Reaching the front door, Fred tested the handle, finding the lock un-resoundingly secure but nonetheless intact, which was something at least. Unwilling to give any assailants residing within wind of his arrival, he stepped lightly over to the window and peered round the frame to look inside as far as he dare without giving his presence away, seeing nothing but Morse's meagre bookshelf running along the side wall and the aforementioned record player, both of which were “decorated” with half-empty bottles of Scotch. He then caught a glimpse of the constable's seemingly operational telephone, which sat passively under a small desk lamp at the end of a decidedly off-kilter shelf. The rather untidy nature of the place was nothing new to Fred's eyes, but that didn't mean all was necessarily well within.

Returning to the door, Fred knew there was nothing for it but to bring his hand up to give a door a small knock. “Morse?” he tried softly, listening out for a reply that didn't come. “Morse!” he tried again, a little louder, feeling his hackles raise up further and further with each passing second in time with the soaring music as once again his call remained unanswered. Just as he was about to draw back and connect his shoulder with wood and _break_ the bloody door down, he finally heard a distant voice call out over a blaring passage of strings – a voice that appeared distinctly _female_ in origin.

“ _Oh_ , Morse— _please_...”

Frozen mid-shunt, Fred frowned as he computed the sound, his overtired brain needing a moment to grasp what soon became _abundantly_ clear.

_Morse wasn't alone after all._

Feeling a range of competing emotions wash over him, from relief to barely-restrained _anger_ , Fred dropped his head and let out the large breath he'd been unconsciously holding in anticipation, taking his hand finally away from the pistol in his pocket. Of all the scenarios he'd fretted over whilst coming out to check on his bagman, the fact that he'd apparently stumbled upon the young man in the midst of “entertaining” a lady really did take the biscuit.

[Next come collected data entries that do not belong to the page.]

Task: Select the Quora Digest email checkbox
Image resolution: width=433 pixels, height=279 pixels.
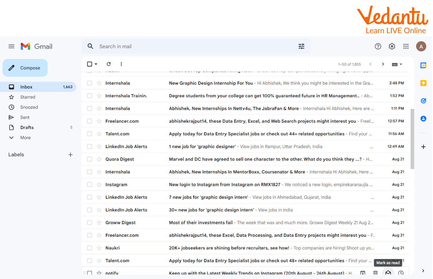Action: click(90, 159)
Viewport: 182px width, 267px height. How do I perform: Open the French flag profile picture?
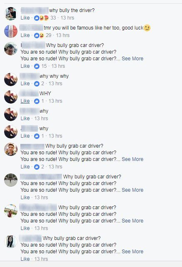click(11, 31)
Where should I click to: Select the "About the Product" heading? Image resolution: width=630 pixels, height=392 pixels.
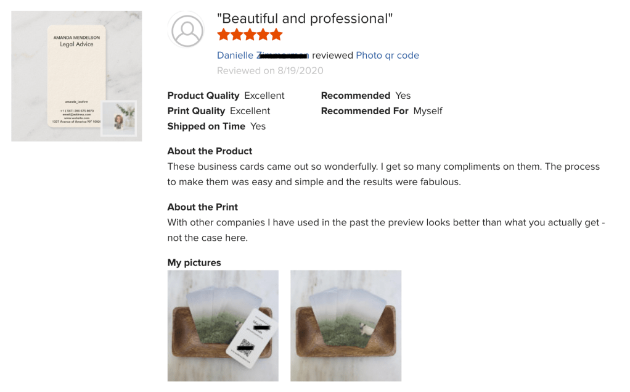pos(210,151)
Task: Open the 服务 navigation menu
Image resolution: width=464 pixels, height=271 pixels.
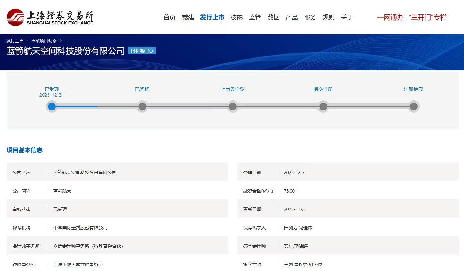Action: coord(310,18)
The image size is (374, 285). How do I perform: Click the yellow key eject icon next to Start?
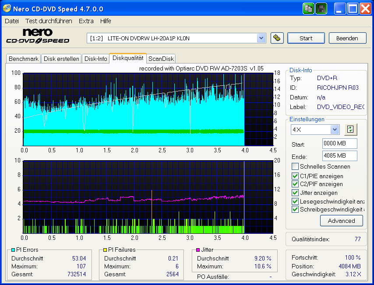pos(277,38)
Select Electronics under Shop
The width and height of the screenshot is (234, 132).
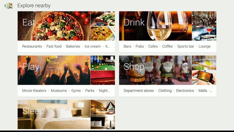point(185,91)
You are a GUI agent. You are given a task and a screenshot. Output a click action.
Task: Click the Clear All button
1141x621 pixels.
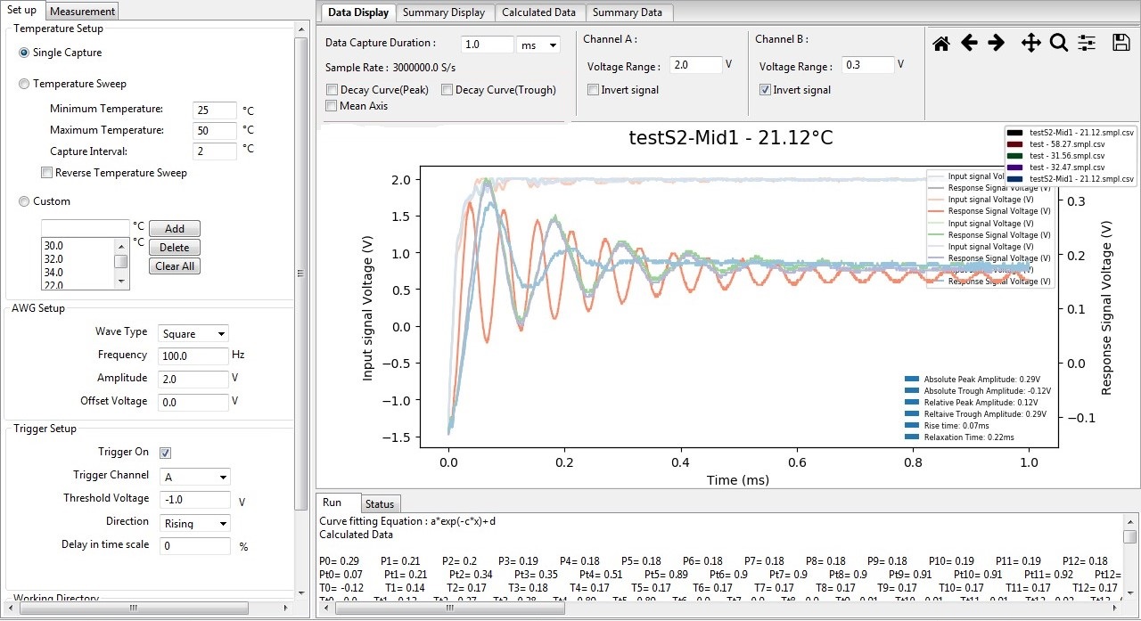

“You do pick your moments, son,” Fred grumbled humourlessly under his breath as he hovered uncomfortably outside the front door, feeling a brief wave of embarrassment similar to that one time he'd come home unexpectedly during the middle of the day to find Sam passionately kissing his then-girlfriend in the lounge.

Reluctantly confirming his suspicions on the situation with a second, more _comprehensive_ glance through the lone bedsit window, subsequently pulling his head back with a repugnant grimace after catching an unwanted glimpse of Morse and his female companion making _vigorous_ love on the small bed in a shadowy corner of the dingy room, all to the cranked up strains of what appeared to be a highly emotive aria of some kind, Fred felt his already shortened fuse _fizzle_ down almost to its imaginary base. He wondered now if Morse had purposely ignored the telephone calls from both himself and the station, or if he'd simply not heard the device's ring over the arching music that was serenading his “conquest”?!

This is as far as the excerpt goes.